## Passage for review:
That makes seller financing a realistic part of the strategy, not a fantasy ask.
My strongest interest is in a park where the seller understands the business, wants a cleaner transition, and is willing to let the buyer preserve cash for improvements.
What I Would Avoid
I would be careful with:
- Utilities that are old, undocumented, or expensive to separate
- Zoning that does not clearly support current use
- Resident situations that cannot be verified
- Financials built from memory instead of records
- Occupancy that has been falling without a clear reason
- Parks where the upside depends on a major construction project
The goal is not to buy the cheapest park. The goal is to buy the park where better operations, cleaner financing, and clear demand can compound.
What I Would Ask the Seller First
Before I spend time modeling a park, I would want a simple seller conversation.
The questions are practical:
- How long have you owned the park?
- Why are you considering selling now?
- How many sites are actually rentable today?

## Data listing:
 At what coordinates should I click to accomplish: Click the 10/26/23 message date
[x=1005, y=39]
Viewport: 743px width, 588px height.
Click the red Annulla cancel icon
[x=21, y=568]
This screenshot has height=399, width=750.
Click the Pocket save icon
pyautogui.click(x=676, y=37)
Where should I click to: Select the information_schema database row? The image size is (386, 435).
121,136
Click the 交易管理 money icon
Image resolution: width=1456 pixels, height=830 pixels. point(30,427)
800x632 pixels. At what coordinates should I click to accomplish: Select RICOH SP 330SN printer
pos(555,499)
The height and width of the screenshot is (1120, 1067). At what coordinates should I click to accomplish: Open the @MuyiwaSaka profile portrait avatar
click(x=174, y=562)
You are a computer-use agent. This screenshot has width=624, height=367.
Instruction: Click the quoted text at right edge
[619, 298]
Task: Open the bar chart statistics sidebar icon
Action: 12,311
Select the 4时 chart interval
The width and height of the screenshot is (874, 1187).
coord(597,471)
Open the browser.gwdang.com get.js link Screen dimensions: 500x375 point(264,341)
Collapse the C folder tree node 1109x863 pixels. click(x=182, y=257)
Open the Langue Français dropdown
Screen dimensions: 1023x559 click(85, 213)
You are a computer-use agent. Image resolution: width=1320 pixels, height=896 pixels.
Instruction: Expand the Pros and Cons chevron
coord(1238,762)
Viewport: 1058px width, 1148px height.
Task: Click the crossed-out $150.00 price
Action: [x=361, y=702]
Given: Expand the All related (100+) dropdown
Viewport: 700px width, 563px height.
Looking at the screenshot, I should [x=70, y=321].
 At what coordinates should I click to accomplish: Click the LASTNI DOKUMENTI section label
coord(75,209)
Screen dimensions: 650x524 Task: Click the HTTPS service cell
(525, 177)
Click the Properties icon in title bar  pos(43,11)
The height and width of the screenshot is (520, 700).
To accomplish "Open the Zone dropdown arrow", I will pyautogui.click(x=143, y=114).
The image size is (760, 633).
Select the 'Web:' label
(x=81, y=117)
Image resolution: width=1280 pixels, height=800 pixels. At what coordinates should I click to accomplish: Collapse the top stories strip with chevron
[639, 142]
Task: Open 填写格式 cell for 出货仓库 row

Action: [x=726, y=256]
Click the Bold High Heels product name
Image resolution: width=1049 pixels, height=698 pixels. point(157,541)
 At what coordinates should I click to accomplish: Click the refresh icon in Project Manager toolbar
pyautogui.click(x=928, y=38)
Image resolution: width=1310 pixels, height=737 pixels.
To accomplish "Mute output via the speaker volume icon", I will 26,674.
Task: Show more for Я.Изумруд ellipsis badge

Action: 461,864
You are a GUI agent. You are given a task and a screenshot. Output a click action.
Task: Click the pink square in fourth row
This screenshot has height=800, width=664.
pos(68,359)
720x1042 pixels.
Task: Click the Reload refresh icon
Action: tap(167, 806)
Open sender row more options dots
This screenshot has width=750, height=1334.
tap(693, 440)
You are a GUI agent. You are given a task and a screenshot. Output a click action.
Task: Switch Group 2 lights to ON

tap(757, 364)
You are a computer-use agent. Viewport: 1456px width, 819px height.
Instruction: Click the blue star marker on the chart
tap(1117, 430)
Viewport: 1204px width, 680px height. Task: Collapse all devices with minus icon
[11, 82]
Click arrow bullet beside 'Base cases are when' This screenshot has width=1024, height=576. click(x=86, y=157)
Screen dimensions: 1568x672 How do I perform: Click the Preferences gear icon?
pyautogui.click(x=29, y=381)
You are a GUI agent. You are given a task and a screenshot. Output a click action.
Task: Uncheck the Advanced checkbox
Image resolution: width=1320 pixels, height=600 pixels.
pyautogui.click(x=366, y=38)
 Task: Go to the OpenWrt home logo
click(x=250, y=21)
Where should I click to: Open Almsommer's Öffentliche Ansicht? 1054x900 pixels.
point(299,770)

## Questions:
A. Reproduce the passage about buying a park between "What I Would Ask" and "considering selling now?", inclusive.
B. Carry on the passage about buying a park from the point where it ends.
The records are separate material and have no connection to the passage about buying a park.

## Answer set:
A.
What I Would Ask the Seller First
Before I spend time modeling a park, I would want a simple seller conversation.
The questions are practical:
- How long have you owned the park?
- Why are you considering selling now?

B.
- What is the current mix of long-term, monthly, weekly, and nightly tenants?
- What records do you have for income and expenses?
- What repairs or utility issues would you fix first if you kept it?
- Would you consider seller financing for the right buyer and structure?
Those answers tell me a lot before I ever build a spreadsheet.
If the seller understands the property, can explain the income, and has a reason for selling that makes sense, I am more interested. If the seller cannot explain basic operations or every answer is vague, I slow down.
The goal of the first call is not to negotiate every term. The goal is to decide whether the park deserves deeper diligence.
How This Fits the Bigger Thesis
This buy box sits underneath my broader RV park thesis: bonus depreciation, affordable-housing demand, seller-financing potential, and a business-style operating model make the asset class more interesting to me than buying another small apartment building right now.
The buy box keeps the thesis grounded.
Without it, RV park investing becomes a scavenger hunt. With it, the question gets much cleaner:
Does this specific property match the strategy, or is it just available?
RV Park Buy Box Scorecard
My first-pass filter: I want a park that is small enough to be manageable, large enough to support systems, and clean enough that the upside comes from better operations rather than heroic rescue work.
- Price: $500,000 to $2.5 million.
- Sites: 40 to 150 usable sites.
- Occupancy: at least 55 percent current occupancy.
- Income: path to $60,000 or more in stabilized NOI.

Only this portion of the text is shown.